The piece examines McClatchy News’ move to scale journalism using an internal AI tool called the Content Scaling Agent, how reporters and unions are pushing back, and why this shift matters for the quality and attribution of local news reporting.
AI is reshaping how media companies produce copy, and McClatchy’s new Content Scaling Agent is the latest example of that shift. The tool promises to turn reporters’ research drafts into multiple versions tailored by length, tone, and platform, but that promise comes with sharp trade-offs. Editors tout efficiency and SEO benefits, while many journalists see a machine replacing essential craft. The clash has already produced formal grievances and public complaints from newsroom unions.
The CSA is described internally as a way to generate short- and long-form summaries, audience-targeted versions, and even video scripts based on reporters’ work. Management frames this as a productivity boost that will let a smaller staff produce more “inventory” across platforms. From the newsroom floor, however, the idea of feeding original reporting into a system that churns out repackaged pieces feels like a step toward commodifying reporters’ labor and voice.
Some papers in McClatchy’s chain are already using AI-labeled bylines that attempt to credit human work while signaling algorithmic assistance. Those labels read like product disclosures and often include phrasing that highlights the role of AI in assembling the final output. For many reporters, seeing their names attached to material that reads like a set of bullets or a repurposed summary is infuriating, not flattering.
“They would “prefer to have reporters report and have articles at least pre-written by AI. There are many — and I mean MANY — editors who would prefer an AI-written article to a human-written one. Reporting and writing are two different skill sets and rare — RARE — is the occasion when it’s wrapped into one person.”
That quoted view illustrates the cultural split: management increasingly treats reporting and writing as separable commodities, while many journalists see the craft as an integrated practice.
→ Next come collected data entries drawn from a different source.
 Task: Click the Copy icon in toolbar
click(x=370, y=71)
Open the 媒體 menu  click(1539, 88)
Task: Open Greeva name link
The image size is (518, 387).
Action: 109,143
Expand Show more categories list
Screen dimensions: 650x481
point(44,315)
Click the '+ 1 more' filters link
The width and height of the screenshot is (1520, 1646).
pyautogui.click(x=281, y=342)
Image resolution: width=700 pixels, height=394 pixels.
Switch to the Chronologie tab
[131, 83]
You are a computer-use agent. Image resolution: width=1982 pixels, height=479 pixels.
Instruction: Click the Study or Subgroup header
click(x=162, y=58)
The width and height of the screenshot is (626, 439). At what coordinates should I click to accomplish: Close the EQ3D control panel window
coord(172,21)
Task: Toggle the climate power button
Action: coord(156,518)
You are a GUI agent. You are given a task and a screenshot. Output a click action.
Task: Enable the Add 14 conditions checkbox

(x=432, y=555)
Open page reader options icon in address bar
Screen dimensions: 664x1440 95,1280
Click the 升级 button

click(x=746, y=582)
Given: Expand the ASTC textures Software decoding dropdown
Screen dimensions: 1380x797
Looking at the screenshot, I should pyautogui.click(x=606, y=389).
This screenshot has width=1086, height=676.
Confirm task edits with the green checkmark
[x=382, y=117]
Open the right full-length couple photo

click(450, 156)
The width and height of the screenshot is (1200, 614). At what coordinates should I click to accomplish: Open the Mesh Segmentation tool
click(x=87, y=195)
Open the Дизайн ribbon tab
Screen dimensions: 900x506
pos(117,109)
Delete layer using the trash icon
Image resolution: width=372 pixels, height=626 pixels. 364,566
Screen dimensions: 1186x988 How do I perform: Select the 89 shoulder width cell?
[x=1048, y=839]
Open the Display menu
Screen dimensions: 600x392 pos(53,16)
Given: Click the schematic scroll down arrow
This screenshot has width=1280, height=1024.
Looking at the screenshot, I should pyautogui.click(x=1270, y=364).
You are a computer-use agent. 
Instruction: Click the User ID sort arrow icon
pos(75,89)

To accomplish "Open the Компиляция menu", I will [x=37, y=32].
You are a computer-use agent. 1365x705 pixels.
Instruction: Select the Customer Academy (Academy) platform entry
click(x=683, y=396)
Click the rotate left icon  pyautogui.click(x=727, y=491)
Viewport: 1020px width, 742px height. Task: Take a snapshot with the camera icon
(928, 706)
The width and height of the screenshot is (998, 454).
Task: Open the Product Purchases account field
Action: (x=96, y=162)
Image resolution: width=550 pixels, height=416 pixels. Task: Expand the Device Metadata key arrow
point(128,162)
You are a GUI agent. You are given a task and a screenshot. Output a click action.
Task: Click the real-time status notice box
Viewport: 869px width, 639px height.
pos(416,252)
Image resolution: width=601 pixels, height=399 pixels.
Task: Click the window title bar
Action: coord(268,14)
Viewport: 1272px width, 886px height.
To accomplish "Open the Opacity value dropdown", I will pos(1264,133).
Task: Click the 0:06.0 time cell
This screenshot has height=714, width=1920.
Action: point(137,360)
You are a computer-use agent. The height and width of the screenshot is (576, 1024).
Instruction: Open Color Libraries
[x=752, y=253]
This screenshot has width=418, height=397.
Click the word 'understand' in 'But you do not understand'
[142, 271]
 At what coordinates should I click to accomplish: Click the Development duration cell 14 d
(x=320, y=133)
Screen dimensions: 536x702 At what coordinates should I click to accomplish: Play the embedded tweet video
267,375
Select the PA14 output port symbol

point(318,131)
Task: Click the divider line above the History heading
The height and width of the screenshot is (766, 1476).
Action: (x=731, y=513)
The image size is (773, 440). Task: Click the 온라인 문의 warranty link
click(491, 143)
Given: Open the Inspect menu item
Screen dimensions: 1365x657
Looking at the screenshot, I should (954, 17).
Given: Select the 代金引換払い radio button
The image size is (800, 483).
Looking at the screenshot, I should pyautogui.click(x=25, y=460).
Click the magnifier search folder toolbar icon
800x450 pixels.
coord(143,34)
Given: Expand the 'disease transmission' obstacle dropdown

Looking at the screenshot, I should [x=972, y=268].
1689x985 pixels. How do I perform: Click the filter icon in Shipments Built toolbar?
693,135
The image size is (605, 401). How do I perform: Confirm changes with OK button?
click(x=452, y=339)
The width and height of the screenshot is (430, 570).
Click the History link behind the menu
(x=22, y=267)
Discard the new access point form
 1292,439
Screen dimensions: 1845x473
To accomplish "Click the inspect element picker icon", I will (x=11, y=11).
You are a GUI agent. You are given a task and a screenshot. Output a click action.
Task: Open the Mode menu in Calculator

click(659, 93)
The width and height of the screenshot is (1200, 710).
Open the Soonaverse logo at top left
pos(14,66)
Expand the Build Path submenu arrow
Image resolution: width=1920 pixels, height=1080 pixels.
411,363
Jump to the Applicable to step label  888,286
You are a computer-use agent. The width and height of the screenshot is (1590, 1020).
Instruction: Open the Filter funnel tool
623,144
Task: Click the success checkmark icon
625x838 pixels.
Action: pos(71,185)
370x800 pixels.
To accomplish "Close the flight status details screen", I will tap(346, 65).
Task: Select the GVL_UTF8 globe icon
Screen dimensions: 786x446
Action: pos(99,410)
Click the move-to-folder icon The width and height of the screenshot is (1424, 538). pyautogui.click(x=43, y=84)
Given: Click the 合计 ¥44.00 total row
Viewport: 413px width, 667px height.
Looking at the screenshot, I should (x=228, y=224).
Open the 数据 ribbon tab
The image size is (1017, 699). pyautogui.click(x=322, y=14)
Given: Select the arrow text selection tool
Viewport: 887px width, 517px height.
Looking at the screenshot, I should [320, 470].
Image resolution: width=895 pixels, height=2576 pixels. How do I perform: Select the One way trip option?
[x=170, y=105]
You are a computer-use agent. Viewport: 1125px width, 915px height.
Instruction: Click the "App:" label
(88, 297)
Unions at several McClatchy papers — including the Miami Herald, Sacramento Bee, and Kansas City Star — have filed grievances arguing the new processes violate contract terms and were implemented without proper bargaining. These formal steps show newsroom resistance is organized, not just noisy.
Beyond labor disputes, there’s a quality concern. When a newsroom uses an automated system to slice, tone-shift, and repackage reporting, nuance can get lost. What emerges often reads like boilerplate optimized for clicks rather than narrative reporting designed to inform a community. That’s a big deal for local papers whose value rests on context, follow-up, and relationships built over time.
Management counters by pointing to competitive pressures and the economics of running multiple local outlets with shrinking resources. Executives argue that tools like CSA help expand reach, deliver content to different audiences, and boost search rankings when human bylines remain attached. They claim reporters who learn to work with these tools will have an advantage in the changing digital market.
The response from journalists suggests a different calculation: they worry about attribution, integrity, and the dilution of original work. Some reporters have asked to remove their names from AI-generated pieces entirely, while others demand clearer limits on what the tool can do with previously published material. Those requests aim to stop machine-produced content from being presented as the product of full reporting and writing by a named journalist.
McClatchy’s experiment is a test case for the broader industry. If automated systems become the norm, many local newsrooms risk turning into content factories where scale matters more than depth. For the public, that could mean more headlines and shorter reads, but fewer investigations, less original reporting, and weaker local accountability. The debate unfolding now inside McClatchy feels like an early chapter in how American journalism decides whether to adopt automation or defend traditional reporting craft.